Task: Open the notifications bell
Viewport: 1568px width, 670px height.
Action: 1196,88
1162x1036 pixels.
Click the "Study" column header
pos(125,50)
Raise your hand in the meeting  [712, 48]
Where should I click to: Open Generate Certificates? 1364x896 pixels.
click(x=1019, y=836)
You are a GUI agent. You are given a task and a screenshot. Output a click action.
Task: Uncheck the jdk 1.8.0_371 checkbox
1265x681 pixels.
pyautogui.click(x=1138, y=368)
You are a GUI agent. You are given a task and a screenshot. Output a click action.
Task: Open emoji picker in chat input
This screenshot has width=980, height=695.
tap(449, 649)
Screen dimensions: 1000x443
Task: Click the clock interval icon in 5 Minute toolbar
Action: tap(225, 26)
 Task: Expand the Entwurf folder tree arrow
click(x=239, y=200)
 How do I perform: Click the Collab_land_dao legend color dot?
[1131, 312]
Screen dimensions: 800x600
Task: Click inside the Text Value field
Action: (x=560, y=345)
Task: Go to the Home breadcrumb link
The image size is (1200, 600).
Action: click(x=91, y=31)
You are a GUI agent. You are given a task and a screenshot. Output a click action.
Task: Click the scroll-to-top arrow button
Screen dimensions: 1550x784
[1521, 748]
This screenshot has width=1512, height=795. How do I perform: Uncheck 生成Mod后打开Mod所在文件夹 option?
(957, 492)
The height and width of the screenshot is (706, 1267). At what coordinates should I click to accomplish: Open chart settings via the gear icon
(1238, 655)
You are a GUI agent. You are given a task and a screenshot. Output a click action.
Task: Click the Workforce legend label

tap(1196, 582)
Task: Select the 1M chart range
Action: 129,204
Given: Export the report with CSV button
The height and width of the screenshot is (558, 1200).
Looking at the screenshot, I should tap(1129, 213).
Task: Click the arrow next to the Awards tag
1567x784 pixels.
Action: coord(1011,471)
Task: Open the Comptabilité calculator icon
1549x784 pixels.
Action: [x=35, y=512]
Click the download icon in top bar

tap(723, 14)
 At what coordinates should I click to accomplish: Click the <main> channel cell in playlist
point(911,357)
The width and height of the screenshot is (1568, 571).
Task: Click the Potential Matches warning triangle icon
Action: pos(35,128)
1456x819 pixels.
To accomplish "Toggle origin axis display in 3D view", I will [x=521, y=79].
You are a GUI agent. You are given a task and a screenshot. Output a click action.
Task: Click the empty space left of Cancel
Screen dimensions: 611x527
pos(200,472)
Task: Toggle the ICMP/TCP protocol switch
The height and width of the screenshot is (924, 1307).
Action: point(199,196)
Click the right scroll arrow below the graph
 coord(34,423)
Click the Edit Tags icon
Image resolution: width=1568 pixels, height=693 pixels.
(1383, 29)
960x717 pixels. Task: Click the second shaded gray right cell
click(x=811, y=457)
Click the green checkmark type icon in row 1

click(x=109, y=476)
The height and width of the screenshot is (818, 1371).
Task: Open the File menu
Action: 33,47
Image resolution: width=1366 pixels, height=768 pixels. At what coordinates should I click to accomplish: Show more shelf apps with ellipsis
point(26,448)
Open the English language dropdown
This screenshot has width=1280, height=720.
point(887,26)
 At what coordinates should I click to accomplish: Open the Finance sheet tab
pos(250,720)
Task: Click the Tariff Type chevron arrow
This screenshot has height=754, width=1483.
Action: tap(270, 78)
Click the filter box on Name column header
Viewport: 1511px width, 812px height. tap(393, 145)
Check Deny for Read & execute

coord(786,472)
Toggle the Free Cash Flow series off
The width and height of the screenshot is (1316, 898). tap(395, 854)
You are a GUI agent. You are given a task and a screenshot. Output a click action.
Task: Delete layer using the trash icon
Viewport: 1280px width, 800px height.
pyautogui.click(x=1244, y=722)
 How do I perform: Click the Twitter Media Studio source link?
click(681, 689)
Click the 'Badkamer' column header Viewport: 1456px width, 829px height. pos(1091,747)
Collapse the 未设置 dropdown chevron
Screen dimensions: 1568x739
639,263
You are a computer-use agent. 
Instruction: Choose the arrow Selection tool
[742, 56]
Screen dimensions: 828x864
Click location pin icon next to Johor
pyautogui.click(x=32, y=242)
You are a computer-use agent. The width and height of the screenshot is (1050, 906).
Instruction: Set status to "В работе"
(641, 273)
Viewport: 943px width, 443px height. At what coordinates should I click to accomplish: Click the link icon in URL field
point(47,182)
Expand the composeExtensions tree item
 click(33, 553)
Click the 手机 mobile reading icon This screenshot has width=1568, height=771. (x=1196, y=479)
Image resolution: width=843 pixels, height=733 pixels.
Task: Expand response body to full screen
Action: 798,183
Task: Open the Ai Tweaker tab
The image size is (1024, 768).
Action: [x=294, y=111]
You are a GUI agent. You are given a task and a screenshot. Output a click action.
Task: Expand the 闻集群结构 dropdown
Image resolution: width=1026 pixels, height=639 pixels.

--------------------

§ **PROBLEM STATEMENT**:
Count the lines above that contain the string "right", treating uppercase and lowercase as different. Give only the number.

§ **FINAL ANSWER**:
2